Cool work, I'm curious would this work on a asymmetrical system witch it's own caches i.e. Cortex-M7 and Cortex-M4 but without hardware cache coherency?

PetervdPerk-NXP avatar Apr 02 '24 21:04 PetervdPerk-NXP

Cool work, I'm curious would this work on a asymmetrical system witch it's own caches i.e. Cortex-M7 and Cortex-M4 but without hardware cache coherency?

Yes, but the implementation requires more customized modifications. If platforms without hardware cache consistency, all data must be correctly placed on cache line aligned sections, which will depend on some labeling for specific data/bss in the link script.

anchao avatar Apr 03 '24 00:04 anchao

What is the difference between this approach and the pthread_setaffinity_np functions implemented by NuttX?Does threads spawned by a task bound to a specific processor can also be automatically bound to that processor with this approach?

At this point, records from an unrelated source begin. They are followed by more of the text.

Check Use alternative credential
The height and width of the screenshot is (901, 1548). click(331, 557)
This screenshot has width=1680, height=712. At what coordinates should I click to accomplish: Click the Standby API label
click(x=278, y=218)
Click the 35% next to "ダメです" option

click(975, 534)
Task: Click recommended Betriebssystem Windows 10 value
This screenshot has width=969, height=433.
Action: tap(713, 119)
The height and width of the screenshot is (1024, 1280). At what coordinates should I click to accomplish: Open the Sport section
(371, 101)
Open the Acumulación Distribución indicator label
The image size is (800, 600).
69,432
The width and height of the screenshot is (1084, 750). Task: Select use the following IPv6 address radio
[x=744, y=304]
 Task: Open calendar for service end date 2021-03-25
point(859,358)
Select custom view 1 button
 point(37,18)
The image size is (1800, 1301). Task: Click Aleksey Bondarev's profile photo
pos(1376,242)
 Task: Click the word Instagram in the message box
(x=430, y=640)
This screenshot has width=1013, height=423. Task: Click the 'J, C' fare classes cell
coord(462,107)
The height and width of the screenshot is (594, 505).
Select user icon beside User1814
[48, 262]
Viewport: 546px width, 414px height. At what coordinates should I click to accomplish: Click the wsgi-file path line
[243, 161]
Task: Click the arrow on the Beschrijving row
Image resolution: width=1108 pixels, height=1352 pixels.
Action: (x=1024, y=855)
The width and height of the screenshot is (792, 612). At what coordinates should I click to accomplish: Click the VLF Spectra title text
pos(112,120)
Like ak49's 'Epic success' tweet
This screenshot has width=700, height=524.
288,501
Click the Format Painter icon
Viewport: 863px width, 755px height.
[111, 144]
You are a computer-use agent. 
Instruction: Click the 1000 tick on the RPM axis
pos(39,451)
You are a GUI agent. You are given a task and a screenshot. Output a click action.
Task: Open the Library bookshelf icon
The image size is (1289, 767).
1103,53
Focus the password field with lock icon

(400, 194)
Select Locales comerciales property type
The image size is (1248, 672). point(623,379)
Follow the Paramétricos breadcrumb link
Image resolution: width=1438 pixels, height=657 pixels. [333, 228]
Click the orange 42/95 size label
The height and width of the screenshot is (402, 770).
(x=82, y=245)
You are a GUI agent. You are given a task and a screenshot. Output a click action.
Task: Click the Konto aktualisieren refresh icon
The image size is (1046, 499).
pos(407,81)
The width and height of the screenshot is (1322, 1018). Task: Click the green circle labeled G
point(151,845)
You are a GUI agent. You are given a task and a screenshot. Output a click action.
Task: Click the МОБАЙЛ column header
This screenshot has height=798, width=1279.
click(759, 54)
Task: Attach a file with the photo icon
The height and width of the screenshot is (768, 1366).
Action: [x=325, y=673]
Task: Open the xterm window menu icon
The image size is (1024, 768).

zouboan avatar Apr 06 '24 03:04 zouboan

What is the difference between this approach and the pthread_setaffinity_np functions implemented by NuttX?Does threads spawned by a task bound to a specific processor can also be automatically bound to that processor with this approach?

Please refer PR summary. Compared with SMP, BMP can provide more performance, stability and isolation advantages.

anchao avatar Apr 09 '24 01:04 anchao

What is the difference between this approach and the pthread_setaffinity_np functions implemented by NuttX?Does threads spawned by a task bound to a specific processor can also be automatically bound to that processor with this approach?

Please refer PR summary. Compared with SMP, BMP can provide more performance, stability and isolation advantages.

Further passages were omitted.